## WHAT YOU HAVE TO DO
Search the material below for the word "will". Copy every line where it is found.

## DATA SUPPLIED
[Start of section]

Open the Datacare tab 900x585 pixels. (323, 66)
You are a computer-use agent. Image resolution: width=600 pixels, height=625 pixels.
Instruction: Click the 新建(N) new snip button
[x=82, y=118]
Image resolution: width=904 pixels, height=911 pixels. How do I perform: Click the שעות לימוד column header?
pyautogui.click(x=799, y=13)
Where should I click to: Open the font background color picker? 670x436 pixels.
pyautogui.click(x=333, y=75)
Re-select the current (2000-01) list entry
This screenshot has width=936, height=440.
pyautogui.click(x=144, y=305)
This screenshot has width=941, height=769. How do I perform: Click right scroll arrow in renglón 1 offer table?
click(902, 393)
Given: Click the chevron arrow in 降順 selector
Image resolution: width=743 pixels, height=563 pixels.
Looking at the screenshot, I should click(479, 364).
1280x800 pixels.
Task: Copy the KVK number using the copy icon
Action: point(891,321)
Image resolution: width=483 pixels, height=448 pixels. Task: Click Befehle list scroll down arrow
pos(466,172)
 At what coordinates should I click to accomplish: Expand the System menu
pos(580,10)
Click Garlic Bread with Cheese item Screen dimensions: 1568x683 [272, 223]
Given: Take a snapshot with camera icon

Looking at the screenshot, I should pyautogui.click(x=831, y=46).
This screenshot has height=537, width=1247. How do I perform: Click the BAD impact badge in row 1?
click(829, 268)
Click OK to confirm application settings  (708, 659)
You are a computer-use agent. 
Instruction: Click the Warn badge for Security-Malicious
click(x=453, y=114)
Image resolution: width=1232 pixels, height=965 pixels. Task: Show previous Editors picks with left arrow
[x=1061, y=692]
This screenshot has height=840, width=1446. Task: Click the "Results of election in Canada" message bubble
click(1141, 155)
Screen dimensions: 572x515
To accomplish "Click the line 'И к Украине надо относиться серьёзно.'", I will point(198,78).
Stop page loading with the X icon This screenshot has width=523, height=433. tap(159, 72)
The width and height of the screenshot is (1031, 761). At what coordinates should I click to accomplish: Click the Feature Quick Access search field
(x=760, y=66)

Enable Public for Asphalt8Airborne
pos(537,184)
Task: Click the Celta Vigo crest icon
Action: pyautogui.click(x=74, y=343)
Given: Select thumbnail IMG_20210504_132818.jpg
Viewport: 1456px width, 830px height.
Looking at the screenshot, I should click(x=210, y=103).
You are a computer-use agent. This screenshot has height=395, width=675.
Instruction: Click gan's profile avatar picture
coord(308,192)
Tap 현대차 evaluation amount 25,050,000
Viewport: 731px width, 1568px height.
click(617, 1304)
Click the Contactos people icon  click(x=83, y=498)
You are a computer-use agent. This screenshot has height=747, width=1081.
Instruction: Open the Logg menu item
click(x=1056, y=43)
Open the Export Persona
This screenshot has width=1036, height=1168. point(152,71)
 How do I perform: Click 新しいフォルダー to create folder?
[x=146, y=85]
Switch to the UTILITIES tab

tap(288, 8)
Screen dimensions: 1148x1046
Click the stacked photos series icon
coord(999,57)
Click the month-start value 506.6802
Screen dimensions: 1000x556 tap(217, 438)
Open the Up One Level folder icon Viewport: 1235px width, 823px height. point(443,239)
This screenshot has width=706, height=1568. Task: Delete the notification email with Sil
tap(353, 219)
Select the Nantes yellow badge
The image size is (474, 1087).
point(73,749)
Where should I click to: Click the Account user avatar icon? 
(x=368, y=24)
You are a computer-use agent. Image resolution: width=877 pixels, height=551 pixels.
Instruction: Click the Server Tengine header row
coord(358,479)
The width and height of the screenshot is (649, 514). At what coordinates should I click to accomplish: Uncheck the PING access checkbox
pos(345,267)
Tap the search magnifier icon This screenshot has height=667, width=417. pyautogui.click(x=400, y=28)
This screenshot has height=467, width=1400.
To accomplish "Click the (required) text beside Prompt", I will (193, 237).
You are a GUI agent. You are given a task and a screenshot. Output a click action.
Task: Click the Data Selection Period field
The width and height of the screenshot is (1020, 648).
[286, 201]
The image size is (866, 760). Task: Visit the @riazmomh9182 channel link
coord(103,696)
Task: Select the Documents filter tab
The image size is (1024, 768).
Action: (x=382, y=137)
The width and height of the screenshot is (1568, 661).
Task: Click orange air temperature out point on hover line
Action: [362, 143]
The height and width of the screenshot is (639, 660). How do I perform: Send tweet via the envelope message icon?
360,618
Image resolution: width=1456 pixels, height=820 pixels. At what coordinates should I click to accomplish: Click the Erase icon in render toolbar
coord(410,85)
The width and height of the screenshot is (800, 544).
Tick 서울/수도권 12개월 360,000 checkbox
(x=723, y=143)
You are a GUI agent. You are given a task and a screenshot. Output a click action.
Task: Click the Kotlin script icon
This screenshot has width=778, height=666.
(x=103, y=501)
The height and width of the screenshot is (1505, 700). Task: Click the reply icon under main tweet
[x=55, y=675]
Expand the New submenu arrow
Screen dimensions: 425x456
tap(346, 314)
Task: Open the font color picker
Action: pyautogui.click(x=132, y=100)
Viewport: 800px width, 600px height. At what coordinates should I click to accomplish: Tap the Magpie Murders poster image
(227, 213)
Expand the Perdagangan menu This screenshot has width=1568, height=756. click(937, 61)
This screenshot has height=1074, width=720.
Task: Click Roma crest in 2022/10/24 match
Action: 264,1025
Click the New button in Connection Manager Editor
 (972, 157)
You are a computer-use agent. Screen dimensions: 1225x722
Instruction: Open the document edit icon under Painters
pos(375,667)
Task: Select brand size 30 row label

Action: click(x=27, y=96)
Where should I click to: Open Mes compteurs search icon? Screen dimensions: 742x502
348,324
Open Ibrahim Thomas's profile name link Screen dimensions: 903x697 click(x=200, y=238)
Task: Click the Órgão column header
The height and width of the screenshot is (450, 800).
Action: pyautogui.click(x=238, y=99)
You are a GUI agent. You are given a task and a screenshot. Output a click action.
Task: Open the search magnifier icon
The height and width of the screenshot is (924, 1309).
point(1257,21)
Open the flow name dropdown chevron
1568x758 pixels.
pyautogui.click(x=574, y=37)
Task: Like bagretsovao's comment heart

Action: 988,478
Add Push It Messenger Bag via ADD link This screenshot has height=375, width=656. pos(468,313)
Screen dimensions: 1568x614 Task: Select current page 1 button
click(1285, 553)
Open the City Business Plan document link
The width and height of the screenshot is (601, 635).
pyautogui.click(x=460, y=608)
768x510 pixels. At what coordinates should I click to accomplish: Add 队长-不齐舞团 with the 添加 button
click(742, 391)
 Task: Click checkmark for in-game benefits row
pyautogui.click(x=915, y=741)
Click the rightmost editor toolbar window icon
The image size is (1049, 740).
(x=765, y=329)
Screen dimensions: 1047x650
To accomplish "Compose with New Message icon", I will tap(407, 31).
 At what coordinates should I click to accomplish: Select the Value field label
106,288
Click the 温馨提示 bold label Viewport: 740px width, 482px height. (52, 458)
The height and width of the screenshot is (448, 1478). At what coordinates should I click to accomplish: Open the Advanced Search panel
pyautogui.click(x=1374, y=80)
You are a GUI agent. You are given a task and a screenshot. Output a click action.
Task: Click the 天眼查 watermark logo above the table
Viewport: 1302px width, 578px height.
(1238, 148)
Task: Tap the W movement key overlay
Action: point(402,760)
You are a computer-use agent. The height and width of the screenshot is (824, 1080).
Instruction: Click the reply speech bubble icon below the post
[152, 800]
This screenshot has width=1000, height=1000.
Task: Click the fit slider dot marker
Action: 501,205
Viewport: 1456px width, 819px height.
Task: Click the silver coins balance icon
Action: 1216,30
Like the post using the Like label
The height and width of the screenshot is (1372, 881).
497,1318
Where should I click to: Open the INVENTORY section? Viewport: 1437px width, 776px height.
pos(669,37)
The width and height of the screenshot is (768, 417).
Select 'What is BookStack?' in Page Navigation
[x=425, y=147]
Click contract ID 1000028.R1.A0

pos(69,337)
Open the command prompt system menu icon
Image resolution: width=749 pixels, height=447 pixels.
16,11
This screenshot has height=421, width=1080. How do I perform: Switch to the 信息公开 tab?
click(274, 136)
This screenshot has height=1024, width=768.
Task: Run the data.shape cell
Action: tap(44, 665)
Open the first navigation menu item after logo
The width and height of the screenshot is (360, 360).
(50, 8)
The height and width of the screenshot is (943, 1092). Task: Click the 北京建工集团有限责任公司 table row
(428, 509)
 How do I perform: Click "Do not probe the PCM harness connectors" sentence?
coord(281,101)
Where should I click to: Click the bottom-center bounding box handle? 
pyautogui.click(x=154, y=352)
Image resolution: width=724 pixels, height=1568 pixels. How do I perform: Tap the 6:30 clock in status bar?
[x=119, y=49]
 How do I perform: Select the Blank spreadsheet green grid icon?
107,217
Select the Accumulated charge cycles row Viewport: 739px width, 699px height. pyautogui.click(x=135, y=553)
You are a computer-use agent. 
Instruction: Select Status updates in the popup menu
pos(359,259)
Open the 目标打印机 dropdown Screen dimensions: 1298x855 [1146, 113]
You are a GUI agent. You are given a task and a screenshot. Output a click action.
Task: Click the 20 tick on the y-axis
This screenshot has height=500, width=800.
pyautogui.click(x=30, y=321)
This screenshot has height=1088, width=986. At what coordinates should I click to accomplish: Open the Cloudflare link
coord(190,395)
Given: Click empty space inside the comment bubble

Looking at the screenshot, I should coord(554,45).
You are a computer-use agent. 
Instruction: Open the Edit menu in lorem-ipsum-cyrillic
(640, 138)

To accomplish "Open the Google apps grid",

[End of section]

## COMPLETED EXERCISE
To accomplish "Click the line 'И к Украине надо относиться серьёзно.'", I will point(198,78).
To accomplish "Click the (required) text beside Prompt", I will (193, 237).
To accomplish "Compose with New Message icon", I will tap(407, 31).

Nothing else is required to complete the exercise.